Mammo is a 1994 Indian Hindi film by Shyam Benegal. It stars Farida Jalal, Surekha Sikri, Amit Phalke and Rajit Kapur.

The film won the National Film Award for Best Feature Film in Hindi in 1995. Farida Jalal won Filmfare Critics Award for Best Performance, while Surekha Sikri won the National Film Award for Best Supporting Actress. It was the first film of his Muslim trilogy, which included Sardari Begum (1996) and Zubeidaa (2001). The film was critically acclaimed and is regarded amongst Benegal's best works.

Plot 
13-year-old Riyaz (Amit Phalke) lives a poor lifestyle in Bombay, India, with his grandmother, Fayyuzi (Surekha Sikri), and her sister, Mehmooda Begum, alias Mammo (Farida Jalal). Quite outspoken and embittered over his dad abandoning him, Riyaz does not have many friends, save for Rohan. When Mammo plans a surprise birthday party for him, Riyaz is offended as he believes his friends will make fun of him as his lifestyle is not as good as theirs. Fayyuzi and Riyaz have an argument with Mammo, and she leaves for the mosque at Haji Ali; she returns when they apologize. Although Mammo was born in Panipat during the British Raj, she was one of thousands of Muslims who left for Pakistan after Partition. She and her husband automatically became Pakistani citizens. Although childless, her marriage is a happy one until her husband's death. Over property matters, Mammo is thrown out of the house by her relatives.

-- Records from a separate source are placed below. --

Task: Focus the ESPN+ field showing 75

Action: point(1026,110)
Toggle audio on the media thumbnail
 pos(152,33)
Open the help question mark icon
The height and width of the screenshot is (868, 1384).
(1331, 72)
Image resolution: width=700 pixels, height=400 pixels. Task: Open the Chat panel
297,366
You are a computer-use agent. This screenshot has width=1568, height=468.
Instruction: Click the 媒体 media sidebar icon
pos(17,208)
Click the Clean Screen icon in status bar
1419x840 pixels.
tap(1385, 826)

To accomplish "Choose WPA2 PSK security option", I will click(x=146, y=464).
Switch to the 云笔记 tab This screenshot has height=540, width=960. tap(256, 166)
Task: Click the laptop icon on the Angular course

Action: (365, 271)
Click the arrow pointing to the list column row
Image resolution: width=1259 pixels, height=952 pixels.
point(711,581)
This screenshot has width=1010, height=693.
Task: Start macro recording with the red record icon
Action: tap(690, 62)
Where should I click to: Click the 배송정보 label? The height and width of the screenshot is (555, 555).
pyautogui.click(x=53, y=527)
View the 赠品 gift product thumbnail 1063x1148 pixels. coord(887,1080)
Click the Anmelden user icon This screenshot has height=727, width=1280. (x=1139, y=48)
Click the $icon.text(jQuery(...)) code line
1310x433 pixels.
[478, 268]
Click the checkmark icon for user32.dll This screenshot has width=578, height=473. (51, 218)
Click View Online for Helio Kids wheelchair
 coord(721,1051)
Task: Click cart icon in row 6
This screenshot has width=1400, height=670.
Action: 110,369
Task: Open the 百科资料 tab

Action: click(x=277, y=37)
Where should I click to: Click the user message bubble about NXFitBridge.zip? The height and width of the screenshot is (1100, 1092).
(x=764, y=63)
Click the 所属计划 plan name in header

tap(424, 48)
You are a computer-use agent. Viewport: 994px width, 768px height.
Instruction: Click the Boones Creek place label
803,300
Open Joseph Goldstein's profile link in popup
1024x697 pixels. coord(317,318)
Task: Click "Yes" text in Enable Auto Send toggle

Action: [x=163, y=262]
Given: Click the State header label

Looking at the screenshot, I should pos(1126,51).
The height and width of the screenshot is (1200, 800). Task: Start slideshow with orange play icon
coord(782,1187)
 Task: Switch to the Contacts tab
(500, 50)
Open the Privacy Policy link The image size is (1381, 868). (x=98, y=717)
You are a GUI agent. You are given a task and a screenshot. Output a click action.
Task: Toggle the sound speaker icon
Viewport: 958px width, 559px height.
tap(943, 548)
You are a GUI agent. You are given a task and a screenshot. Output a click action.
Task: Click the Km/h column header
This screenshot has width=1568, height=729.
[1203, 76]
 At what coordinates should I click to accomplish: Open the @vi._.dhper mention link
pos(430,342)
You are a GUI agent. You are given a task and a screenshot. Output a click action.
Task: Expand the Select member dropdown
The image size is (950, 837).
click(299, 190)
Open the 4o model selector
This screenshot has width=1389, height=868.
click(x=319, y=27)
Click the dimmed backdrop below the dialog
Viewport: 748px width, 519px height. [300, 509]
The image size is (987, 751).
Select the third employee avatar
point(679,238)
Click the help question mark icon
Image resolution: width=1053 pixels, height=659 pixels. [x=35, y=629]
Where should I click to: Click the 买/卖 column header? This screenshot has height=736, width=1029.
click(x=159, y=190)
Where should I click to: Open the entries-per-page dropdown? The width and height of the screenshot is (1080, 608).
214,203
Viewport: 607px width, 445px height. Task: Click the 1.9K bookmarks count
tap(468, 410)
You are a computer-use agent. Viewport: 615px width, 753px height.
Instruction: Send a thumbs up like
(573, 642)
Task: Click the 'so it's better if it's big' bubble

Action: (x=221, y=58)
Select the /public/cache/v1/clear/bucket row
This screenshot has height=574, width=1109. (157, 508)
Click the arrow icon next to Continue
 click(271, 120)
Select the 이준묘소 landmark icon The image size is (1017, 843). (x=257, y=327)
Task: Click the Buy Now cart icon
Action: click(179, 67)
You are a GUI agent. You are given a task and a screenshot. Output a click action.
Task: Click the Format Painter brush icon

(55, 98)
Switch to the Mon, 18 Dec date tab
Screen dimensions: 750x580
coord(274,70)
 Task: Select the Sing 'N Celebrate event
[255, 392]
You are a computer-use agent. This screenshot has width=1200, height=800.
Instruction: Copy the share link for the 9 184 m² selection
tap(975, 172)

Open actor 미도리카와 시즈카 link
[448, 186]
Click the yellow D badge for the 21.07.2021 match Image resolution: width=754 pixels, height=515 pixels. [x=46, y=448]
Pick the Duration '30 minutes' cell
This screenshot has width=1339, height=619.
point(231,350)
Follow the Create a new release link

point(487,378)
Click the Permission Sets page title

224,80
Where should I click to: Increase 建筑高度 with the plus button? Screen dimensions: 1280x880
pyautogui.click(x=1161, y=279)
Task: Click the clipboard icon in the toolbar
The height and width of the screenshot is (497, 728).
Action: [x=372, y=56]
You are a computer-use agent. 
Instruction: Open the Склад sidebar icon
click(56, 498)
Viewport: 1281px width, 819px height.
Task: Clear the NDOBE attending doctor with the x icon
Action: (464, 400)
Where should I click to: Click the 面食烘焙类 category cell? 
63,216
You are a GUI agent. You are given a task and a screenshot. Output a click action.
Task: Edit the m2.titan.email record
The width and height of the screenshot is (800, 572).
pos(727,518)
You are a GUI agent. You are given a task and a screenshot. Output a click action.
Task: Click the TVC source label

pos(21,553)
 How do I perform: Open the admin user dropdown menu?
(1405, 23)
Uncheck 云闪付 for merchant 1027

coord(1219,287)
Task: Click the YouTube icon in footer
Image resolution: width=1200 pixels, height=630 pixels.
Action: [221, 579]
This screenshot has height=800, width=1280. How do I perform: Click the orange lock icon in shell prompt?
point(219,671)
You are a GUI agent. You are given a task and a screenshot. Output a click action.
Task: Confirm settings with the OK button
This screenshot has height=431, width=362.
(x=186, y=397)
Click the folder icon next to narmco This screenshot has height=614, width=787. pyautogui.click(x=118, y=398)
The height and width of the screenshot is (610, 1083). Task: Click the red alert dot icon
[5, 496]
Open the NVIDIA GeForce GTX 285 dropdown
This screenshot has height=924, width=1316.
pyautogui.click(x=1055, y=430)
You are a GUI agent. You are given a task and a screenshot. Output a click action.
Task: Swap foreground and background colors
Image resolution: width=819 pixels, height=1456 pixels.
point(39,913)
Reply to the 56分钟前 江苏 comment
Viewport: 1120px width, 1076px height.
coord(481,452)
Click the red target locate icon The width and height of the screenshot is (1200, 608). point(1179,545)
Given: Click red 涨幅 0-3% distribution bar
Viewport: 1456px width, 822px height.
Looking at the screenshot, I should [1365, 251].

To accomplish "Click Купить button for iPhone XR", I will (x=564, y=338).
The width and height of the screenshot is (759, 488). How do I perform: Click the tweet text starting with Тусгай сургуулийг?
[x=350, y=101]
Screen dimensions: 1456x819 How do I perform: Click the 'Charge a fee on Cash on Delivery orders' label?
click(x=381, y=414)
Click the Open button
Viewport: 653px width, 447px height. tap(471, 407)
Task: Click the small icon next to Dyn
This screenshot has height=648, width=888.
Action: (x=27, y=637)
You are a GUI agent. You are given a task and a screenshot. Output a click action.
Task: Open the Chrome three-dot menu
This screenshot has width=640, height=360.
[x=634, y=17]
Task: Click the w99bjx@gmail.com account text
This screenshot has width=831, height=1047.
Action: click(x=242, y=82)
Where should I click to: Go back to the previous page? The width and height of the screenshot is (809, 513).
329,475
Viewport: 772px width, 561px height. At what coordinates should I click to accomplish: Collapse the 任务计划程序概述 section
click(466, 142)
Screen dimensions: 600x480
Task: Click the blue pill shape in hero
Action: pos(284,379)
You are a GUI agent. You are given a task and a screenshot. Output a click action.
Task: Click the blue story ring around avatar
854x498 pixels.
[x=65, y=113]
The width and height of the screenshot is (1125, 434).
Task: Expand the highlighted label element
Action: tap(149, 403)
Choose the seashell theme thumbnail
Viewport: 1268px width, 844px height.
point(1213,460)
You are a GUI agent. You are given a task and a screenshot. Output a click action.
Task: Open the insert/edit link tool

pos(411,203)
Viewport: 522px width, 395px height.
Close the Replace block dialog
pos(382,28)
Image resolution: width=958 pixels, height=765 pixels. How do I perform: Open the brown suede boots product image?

Having nowhere else to go, she came to live with her widowed sister in Bombay on a temporary visa. Every month she walks to the nearest police station to get an extension. She finally paid Rs.4800 as a bribe to get a permanent visa through Inspector Apte. When Apte was transferred, a new police inspector took over, processed her papers, took her to be an illegal immigrant, arrested her, had her escorted to the Bombay Central Railway Station and forced her to board the Frontier Mail, which would return her to Pakistan. Riyaz and Fayyuzi make every possible attempt to trace and bring her back, all in vain. Now 20 years later, Riyaz has grown up and has written a book about his Mammo, hoping that someday, somewhere she will find it and they will be reunited.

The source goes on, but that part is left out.